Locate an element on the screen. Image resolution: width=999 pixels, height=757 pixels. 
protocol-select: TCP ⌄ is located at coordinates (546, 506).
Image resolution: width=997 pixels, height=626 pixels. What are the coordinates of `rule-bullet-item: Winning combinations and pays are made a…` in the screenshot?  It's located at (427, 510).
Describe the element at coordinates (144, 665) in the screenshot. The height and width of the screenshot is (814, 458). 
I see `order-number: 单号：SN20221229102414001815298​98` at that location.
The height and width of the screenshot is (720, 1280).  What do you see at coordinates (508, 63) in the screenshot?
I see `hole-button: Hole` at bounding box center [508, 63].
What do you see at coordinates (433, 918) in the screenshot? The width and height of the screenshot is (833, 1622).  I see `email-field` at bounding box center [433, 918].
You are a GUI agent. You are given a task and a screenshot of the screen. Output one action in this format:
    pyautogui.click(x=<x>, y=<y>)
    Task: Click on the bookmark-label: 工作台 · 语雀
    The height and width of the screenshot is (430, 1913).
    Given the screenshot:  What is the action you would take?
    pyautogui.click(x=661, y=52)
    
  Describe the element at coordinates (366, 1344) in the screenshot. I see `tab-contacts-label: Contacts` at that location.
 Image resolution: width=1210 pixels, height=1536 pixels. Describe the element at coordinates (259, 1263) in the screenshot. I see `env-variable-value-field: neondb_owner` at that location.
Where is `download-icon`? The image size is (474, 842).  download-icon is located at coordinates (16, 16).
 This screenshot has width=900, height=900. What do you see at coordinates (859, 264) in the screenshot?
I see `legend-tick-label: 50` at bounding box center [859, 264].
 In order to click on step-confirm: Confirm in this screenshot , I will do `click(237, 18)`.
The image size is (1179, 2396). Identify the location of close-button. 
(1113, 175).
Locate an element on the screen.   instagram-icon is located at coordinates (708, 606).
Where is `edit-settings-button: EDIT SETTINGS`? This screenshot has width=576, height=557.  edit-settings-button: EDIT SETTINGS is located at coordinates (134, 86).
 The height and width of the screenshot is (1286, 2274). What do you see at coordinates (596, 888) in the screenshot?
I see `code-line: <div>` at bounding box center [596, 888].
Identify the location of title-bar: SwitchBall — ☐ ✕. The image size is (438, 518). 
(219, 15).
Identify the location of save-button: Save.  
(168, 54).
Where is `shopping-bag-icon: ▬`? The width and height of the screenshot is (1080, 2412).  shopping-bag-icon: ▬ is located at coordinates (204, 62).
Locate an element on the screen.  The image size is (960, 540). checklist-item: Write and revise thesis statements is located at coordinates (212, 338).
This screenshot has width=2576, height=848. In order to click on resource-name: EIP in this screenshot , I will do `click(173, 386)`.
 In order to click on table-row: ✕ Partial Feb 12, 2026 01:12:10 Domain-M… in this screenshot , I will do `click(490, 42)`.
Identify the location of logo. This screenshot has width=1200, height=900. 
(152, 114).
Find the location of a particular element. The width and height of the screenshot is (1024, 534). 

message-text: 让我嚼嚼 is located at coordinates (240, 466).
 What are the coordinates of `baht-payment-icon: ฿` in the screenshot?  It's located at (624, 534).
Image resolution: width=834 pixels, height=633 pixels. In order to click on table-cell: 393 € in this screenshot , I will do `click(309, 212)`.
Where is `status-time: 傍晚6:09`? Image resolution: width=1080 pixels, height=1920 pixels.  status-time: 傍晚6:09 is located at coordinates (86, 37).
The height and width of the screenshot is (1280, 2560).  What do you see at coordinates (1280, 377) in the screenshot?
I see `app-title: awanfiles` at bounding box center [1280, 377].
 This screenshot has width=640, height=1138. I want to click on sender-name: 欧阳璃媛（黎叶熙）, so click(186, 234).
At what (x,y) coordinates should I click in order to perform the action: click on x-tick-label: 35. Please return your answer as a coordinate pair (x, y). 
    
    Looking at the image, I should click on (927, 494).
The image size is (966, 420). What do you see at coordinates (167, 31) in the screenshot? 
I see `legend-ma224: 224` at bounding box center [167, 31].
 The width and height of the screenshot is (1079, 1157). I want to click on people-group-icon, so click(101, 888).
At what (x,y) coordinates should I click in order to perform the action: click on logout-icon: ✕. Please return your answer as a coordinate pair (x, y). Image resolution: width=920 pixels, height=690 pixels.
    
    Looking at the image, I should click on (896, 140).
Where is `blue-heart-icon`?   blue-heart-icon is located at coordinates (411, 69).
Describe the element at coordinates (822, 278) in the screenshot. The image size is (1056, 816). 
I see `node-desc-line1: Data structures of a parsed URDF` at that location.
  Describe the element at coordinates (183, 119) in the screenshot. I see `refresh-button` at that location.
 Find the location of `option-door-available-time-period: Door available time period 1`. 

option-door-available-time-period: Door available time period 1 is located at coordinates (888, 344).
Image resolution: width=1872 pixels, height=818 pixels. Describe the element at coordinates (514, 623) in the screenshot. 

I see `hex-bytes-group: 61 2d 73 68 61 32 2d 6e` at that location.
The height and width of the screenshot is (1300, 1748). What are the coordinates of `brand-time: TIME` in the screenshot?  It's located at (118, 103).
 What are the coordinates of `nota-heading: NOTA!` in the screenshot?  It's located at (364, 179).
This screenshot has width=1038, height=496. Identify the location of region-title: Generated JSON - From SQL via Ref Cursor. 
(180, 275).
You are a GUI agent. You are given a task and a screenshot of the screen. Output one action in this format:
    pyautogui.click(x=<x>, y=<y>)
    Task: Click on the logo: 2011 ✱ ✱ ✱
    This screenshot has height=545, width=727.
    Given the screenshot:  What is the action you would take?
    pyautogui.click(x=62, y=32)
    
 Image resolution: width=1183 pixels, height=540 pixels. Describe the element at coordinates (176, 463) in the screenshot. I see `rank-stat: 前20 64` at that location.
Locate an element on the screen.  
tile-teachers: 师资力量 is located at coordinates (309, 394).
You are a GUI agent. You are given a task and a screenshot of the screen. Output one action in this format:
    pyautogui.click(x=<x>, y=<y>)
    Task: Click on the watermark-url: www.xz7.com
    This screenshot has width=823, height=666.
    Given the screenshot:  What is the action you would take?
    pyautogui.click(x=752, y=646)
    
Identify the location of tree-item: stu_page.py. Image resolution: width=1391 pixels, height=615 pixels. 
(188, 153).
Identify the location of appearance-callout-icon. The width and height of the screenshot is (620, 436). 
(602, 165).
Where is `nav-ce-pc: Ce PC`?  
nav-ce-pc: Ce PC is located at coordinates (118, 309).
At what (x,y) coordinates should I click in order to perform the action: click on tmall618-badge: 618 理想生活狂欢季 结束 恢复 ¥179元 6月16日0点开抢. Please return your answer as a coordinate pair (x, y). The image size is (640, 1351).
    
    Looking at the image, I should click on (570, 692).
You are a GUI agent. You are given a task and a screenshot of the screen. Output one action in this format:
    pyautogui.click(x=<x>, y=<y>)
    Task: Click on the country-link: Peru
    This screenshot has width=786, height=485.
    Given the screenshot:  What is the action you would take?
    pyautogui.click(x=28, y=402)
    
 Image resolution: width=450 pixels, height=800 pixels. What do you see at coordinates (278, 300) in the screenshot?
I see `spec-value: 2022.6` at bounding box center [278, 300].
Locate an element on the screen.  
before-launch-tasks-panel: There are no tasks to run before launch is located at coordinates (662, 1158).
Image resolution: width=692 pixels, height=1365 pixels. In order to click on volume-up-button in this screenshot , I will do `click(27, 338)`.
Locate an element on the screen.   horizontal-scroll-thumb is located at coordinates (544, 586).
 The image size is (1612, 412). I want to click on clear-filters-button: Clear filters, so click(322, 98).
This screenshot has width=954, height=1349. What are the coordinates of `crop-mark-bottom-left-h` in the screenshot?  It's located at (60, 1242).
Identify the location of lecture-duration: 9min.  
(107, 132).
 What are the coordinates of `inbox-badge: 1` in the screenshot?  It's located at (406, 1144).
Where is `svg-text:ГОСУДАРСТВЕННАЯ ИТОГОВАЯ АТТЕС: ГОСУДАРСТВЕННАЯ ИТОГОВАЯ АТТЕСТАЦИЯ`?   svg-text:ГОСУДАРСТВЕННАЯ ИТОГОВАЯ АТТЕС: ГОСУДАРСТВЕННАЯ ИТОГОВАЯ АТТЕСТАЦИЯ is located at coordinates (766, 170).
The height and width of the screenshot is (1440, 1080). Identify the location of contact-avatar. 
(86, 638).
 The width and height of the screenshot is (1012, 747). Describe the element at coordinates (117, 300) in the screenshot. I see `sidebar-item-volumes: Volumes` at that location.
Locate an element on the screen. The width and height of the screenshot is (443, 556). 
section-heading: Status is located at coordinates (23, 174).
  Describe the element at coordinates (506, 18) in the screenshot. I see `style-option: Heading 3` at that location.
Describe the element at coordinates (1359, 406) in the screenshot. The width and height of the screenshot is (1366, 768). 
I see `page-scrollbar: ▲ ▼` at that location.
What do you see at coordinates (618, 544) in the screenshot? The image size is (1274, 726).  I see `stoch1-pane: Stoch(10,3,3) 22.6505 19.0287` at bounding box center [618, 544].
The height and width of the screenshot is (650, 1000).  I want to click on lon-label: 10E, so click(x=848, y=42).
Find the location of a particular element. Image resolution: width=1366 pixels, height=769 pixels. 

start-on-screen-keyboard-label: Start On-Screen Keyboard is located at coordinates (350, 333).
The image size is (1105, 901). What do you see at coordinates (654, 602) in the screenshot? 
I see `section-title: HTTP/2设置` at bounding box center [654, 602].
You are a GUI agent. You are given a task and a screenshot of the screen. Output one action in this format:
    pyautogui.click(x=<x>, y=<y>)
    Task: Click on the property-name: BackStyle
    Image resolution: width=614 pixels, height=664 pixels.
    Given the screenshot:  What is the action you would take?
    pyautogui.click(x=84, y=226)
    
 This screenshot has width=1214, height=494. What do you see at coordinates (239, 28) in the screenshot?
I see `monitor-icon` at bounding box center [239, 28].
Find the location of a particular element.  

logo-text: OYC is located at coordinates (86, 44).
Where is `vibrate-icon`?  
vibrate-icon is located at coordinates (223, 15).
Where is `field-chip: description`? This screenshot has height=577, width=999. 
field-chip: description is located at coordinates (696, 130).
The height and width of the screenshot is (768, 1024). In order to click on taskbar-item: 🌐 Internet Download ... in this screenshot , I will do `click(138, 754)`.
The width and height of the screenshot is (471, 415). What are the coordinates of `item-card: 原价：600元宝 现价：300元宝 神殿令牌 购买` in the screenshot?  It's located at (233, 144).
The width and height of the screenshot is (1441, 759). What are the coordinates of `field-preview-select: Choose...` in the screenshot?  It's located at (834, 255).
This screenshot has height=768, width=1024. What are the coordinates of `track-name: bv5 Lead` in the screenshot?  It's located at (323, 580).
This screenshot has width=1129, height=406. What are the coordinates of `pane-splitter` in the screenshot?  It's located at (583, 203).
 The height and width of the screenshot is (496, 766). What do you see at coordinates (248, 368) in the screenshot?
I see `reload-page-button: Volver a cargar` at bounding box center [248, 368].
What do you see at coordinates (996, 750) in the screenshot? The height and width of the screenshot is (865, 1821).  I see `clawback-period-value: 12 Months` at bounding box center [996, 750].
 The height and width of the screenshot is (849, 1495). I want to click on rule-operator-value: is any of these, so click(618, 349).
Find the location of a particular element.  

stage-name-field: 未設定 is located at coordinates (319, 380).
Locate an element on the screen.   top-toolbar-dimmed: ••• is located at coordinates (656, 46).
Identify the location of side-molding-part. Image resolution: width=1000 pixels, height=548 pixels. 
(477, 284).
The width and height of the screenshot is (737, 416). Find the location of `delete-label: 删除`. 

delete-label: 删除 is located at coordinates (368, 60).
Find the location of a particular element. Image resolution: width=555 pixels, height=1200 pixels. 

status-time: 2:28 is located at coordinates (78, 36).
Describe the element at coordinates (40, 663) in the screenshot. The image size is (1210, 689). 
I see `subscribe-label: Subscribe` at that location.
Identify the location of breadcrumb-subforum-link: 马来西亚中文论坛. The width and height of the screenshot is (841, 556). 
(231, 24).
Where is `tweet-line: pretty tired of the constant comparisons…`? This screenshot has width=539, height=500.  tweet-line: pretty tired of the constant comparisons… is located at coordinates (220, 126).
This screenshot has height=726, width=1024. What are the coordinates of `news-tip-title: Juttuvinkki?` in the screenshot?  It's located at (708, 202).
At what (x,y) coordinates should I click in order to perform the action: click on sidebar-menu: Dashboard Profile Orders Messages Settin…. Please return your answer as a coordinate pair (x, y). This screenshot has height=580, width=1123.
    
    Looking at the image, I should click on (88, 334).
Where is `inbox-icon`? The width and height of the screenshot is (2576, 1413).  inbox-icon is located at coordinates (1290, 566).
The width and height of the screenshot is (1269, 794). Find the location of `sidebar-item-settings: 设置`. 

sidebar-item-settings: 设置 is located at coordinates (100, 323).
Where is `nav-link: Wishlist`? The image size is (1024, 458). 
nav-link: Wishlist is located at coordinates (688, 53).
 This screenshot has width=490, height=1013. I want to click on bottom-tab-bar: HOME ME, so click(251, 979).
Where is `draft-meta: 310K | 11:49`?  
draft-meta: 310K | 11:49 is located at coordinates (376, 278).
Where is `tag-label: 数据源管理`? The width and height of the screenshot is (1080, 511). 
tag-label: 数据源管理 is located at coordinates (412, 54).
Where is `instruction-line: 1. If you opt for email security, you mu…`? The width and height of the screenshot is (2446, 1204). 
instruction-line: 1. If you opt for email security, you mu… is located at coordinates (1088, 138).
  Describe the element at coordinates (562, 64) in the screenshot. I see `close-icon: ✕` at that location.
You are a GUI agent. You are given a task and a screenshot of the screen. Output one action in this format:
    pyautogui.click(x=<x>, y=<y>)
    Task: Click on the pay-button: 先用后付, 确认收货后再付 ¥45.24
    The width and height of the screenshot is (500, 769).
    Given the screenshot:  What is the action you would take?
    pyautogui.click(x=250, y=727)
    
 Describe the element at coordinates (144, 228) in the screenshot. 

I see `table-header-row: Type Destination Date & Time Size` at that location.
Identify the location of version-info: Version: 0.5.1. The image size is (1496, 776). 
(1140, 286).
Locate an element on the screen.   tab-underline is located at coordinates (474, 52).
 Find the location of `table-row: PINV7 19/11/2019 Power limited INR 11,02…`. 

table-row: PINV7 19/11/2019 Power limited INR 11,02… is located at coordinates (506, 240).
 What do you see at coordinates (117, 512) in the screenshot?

-=-=-

**Task to carry out**
Extract every line of the entries above that contains the string "rule".

**Solution for this task**
Image resolution: width=997 pixels, height=626 pixels. What are the coordinates of `rule-bullet-item: Winning combinations and pays are made a…` in the screenshot?  It's located at (427, 510).
 The height and width of the screenshot is (849, 1495). I want to click on rule-operator-value: is any of these, so click(618, 349).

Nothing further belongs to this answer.